Task to complete: Please report how many lines in the records below contain "Type". Reply with the number alone.

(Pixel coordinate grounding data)
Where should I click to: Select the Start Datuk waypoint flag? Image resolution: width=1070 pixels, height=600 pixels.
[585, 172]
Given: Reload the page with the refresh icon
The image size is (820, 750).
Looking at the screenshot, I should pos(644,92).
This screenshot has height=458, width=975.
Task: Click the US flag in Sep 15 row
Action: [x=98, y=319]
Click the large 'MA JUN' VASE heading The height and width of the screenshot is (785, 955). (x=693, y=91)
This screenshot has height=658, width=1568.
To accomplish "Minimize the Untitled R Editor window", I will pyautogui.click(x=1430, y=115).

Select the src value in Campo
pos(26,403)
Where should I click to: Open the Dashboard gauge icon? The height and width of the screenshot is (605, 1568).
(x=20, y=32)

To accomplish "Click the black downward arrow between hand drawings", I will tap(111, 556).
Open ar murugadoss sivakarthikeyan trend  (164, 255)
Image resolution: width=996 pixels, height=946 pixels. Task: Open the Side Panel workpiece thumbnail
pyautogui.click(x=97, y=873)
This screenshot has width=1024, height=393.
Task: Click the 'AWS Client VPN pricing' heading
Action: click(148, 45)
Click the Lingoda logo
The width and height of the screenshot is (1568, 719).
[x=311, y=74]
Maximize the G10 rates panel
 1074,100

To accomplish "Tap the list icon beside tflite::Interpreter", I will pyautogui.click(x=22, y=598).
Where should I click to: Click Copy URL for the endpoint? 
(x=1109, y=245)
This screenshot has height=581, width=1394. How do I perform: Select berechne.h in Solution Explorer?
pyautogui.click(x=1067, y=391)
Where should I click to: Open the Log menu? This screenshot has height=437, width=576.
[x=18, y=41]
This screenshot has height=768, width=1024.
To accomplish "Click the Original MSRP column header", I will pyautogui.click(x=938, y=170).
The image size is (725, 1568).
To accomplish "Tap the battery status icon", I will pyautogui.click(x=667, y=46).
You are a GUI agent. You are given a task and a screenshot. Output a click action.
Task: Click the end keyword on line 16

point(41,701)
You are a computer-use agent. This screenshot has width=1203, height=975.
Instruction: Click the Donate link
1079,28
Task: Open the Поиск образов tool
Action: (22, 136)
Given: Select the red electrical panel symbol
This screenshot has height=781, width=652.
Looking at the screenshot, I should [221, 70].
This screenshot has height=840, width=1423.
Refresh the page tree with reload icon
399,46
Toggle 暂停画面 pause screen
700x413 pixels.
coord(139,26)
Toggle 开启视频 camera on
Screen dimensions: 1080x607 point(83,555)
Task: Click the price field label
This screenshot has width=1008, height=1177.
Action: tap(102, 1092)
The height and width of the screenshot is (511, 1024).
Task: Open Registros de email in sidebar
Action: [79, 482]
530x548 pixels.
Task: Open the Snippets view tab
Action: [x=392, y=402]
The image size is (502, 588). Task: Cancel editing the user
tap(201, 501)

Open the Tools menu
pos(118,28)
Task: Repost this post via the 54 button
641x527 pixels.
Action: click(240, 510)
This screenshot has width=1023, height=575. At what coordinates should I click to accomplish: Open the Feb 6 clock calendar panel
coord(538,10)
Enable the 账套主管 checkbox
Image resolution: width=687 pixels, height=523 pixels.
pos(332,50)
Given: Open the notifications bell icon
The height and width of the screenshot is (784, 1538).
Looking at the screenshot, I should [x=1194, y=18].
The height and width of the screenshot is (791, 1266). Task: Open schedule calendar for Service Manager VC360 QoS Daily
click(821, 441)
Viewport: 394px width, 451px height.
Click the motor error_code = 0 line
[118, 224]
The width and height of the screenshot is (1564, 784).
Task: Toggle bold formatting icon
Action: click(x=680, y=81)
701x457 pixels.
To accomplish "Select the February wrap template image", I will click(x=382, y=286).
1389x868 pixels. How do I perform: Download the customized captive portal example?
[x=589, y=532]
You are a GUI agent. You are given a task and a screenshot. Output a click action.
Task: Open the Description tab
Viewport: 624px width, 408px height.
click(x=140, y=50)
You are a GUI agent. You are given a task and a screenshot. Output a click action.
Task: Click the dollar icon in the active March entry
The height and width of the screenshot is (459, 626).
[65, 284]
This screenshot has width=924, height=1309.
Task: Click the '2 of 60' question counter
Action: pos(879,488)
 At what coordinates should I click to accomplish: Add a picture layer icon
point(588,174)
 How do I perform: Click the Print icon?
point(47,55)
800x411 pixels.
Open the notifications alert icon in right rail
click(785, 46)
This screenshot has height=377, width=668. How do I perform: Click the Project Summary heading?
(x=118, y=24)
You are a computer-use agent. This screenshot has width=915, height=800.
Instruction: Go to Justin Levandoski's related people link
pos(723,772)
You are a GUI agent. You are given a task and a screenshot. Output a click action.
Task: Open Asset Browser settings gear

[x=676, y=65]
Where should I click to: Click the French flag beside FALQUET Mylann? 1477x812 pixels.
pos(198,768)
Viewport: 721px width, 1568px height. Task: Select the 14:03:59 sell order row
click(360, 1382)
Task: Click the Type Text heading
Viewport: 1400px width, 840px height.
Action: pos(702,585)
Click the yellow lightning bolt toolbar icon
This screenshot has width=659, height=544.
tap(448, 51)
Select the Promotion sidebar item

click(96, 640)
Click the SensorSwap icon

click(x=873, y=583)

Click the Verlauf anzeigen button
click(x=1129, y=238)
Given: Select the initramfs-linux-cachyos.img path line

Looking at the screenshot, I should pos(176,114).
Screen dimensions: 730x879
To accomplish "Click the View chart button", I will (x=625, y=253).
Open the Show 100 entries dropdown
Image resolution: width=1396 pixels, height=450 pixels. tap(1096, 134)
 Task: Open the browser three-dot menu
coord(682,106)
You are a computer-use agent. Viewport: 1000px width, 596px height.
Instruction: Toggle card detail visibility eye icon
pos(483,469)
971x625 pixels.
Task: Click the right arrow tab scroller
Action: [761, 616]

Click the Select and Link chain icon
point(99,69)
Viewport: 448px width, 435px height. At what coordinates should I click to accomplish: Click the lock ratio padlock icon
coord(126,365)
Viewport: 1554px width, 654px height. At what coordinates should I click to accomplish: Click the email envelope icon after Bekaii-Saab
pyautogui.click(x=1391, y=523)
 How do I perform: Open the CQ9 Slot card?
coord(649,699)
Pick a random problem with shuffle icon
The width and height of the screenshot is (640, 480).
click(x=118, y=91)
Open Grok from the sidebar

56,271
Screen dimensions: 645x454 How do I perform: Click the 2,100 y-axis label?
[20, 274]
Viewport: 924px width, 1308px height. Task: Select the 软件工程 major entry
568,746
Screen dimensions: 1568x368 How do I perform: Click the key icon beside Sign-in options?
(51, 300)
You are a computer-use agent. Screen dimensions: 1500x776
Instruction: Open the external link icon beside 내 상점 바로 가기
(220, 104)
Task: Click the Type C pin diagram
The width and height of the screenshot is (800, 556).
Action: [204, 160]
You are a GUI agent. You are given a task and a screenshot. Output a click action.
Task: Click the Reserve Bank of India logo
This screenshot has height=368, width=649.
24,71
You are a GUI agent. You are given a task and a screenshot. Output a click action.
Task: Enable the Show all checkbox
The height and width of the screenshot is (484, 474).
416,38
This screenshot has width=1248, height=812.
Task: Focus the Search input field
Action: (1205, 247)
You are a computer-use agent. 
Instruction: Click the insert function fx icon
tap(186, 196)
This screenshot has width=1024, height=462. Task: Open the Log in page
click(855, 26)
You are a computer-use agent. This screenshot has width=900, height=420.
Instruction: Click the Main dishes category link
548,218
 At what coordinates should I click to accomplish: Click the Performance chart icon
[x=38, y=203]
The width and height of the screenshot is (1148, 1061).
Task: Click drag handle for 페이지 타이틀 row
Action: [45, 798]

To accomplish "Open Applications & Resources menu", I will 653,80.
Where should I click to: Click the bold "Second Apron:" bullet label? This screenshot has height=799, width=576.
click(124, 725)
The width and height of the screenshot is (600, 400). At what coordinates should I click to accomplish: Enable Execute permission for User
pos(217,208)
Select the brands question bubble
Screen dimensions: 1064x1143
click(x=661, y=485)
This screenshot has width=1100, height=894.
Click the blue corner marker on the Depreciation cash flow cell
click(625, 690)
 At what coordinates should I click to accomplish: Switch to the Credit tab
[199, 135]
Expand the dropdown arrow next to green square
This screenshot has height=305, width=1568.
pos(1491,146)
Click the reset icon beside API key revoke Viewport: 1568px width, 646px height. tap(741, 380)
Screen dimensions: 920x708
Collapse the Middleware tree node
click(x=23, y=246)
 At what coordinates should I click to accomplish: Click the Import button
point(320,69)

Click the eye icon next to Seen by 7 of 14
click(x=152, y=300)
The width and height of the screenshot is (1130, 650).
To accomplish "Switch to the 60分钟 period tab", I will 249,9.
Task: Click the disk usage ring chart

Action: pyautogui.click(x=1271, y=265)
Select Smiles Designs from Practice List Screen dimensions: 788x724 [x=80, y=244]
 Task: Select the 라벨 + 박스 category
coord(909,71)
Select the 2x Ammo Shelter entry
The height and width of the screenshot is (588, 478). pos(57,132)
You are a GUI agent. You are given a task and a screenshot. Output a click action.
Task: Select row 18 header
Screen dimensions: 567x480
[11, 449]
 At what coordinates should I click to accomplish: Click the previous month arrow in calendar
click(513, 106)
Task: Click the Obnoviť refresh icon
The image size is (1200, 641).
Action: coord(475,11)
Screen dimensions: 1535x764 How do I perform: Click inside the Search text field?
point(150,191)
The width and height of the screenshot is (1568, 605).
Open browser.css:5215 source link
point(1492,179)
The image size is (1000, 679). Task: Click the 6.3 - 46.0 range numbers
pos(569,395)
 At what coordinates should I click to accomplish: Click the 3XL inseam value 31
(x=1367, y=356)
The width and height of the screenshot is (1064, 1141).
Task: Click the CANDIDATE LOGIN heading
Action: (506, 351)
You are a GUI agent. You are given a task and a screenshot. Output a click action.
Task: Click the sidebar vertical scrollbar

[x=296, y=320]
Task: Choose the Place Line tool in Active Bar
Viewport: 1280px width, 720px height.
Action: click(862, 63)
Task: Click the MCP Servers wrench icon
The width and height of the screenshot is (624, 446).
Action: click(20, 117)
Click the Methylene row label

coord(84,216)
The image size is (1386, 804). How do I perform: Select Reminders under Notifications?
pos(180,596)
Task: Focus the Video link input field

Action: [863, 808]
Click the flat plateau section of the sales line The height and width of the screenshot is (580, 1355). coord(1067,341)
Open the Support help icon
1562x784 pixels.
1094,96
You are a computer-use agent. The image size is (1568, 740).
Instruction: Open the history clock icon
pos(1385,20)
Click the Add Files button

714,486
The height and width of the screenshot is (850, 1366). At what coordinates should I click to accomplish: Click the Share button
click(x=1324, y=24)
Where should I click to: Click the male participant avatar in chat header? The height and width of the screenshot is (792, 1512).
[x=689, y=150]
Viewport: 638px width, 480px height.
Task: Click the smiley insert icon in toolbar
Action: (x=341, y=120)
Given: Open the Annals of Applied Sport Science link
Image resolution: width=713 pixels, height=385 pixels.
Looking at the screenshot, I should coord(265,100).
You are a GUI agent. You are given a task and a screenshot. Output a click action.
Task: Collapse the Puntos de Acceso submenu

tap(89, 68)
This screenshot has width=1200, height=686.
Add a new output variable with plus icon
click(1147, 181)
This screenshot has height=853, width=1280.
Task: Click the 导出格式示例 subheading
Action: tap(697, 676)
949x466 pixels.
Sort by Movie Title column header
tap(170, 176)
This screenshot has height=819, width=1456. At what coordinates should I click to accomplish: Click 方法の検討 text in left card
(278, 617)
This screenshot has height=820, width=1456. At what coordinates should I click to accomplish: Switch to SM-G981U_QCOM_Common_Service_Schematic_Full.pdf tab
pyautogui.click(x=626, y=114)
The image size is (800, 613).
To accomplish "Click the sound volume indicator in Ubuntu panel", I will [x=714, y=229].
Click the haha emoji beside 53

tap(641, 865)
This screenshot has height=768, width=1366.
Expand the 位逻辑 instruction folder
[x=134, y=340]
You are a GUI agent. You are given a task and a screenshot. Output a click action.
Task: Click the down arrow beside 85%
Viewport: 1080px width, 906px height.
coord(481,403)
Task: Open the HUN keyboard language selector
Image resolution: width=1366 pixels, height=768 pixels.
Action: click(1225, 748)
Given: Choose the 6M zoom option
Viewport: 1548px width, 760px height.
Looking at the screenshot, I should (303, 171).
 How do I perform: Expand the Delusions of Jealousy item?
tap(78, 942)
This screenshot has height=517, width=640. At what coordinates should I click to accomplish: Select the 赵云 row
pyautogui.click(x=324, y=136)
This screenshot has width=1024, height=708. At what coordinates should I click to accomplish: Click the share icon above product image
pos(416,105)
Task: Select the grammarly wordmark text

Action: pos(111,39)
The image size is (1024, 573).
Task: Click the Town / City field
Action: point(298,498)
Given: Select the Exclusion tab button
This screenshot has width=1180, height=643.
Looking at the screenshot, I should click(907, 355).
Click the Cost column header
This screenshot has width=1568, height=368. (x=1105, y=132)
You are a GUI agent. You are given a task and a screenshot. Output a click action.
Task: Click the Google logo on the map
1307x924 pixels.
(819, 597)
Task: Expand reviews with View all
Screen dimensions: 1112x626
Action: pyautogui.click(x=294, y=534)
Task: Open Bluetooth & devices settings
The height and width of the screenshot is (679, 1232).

Task response: 2